Epiphany of the Lord, cycle A

Epiphany comes from the Greek, epiphaneia, meaning manifestation, striking appearance or come suddenly into view.  It is when we celebrate the Three Kings, who are gentiles, coming to worship the Christ child as Lord.  But how does Christ manifest himself in your life?

Reading 1:  Isaiah 60:  1 – 6

The return from exile in Trito-Isaiah foreshadows the liberation won by Christ though his manifestation to the world.  The Gentiles converging upon Jerusalem provide a glimpse of the manifestation of Christ – not just to the chosen people, but to the Gentiles and to the entire world  (Birmingham, Word & Worship A, p. 117).

Rise up, light, shines, glory, radiance, overflow, proclaiming.  These are all words that speak to us of what happens when we allow God into our life.  Richard Rohr says, “What you seek is what you are.  The search for God and the search for our True Self are finally the same search.”  So it is an inner journey for us.  Have there been moments in your life that God has touched you in a way that you felt these words?  Were they times that you felt true to yourself too?

Reading 2:  Ephesians 3:  2 – 3a, 5 – 6

When Paul thought of this mystery which had been revealed to him, he thought of himself as a recipient of a new revelation.  Sometimes we may relate to times when solutions to problems flash before us and we don’t know how they got there.  Or maybe a synchronicity happens, a type of coincidence.  Is Spirit at work?

Paul’s revelation (or epiphany) is that we are ALL coheirs, copartners in the body of Christ.  This has multiple levels of meaning for us today.  Explore within yourself what this means for you, with your family, your parish, your community, your country, all people…

N.T. Wright in Paul, A Biography, feels Paul is trying to say, “Unity and holiness will come, and will only come, as the mind of the community and of the individuals within it are transformed to reflect the mind of the Messiah himself…Paul is using letters to teach his churches not just what to think, but how to think,” (p. 272, 274).  Christ wanted us all to be One.  One body of Christ.  So Paul is trying to impress that message on to this community at Ephesus in a very real way.

Some historical background:  The city of Ephesus is located in what is now western Turkey, across the Aegean Sea from Athens.  In NT times it was both the capital city and the leading commercial center in the Roman province of Asia (not the Asia of today).  It was a thoroughly Roman city.  The book of Acts says that Paul paid a brief visit to Ephesus on his 2nd missionary journey (18:19-21) and returned on his 3rd journey (19:1-41; 20:17-38) to spend between 2-3 years there.  Paul’s time in Ephesus usually is dated in the early to mid 50s, and he is believed to have written 1 Corinthians from there and possibly other letters.  He was imprisoned there, and seems to have adversaries, (Introducing the New Testament, M. Powell, p. 326-327).
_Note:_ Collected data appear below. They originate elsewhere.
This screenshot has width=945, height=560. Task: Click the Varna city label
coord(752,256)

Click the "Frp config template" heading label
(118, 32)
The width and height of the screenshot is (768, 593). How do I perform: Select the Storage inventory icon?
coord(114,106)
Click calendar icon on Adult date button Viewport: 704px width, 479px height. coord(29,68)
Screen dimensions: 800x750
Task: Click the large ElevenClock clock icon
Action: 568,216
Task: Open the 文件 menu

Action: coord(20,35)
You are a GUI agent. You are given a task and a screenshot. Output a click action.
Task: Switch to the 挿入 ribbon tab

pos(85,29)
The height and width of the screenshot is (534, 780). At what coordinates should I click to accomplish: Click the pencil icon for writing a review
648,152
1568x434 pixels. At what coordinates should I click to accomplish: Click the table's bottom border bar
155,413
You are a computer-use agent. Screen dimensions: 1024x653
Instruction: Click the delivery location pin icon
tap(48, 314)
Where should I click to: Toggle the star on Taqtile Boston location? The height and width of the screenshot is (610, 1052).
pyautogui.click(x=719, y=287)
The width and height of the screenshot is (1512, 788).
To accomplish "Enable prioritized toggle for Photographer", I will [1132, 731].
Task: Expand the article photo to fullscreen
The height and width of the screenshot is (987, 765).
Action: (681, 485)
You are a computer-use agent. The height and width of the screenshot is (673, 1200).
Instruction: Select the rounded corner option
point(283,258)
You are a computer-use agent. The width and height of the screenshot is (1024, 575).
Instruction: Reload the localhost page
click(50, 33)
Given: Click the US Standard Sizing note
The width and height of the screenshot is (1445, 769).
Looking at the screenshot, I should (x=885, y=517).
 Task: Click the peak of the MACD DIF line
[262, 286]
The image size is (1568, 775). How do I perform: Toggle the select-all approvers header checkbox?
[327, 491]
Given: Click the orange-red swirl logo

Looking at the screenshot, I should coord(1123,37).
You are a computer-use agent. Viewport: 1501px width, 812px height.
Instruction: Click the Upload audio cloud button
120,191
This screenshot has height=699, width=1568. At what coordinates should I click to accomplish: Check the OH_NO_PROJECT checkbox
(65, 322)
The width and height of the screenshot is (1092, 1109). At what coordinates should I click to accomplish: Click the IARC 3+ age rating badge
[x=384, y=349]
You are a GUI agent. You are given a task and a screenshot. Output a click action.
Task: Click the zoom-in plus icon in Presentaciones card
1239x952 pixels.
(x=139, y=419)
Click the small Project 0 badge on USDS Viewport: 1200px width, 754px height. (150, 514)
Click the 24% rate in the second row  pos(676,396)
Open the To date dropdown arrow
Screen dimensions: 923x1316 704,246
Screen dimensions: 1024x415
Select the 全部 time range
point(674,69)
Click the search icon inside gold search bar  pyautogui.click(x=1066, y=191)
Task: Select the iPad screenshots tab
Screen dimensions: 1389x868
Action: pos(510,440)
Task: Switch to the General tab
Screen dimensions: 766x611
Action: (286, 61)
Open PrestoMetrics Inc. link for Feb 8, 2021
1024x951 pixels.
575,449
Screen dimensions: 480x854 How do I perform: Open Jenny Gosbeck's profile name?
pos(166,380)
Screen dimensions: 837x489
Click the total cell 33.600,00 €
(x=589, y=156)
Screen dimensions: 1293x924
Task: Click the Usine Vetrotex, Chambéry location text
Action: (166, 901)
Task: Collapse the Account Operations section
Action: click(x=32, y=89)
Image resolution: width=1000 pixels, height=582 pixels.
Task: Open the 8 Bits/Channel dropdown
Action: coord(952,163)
Gospel Reading:  Matthew 2:  1-12

After contemplating the staggering fact that God has become a human child, we turn to look at this mystery from the opposite angle and realize that this seemingly helpless Child is, in fact, the omnipotent God, the King and Ruler of the universe. The feast of Christ’s divinity completes the feast of His humanity. It fulfills all our Advent longing for the King “who is come with great power and majesty.” We see that whereas Christmas is the family feast of Christianity, Epiphany is the great “world feast of the Catholic Church.”  At Christmas the Light shone forth, but dimly, seen only by a few around the crib: Mary and Joseph and the shepherds. But at Epiphany the Light bursts forth to all nations and the prophecy is fulfilled. Epiphany demands that like these kings we should return to our own countries a different way, carrying to all those we meet the light of Christ, (Chaney, https://www.catholicculture.org).

From Ronald Rolheiser:  To bless another person is to give away some of one’s own life so that the other might be more resourced for his or her journey. Good parents do that for their children. Good teachers do that for their students, good mentors do that for their protégés, good pastors do that for their parishioners, good politicians do that for their countries, and good elders do that for the young. They give away some of their own lives to resource the other. The wise men did that for Jesus.

How do we react when a young star’s rising begins to eclipse our own light?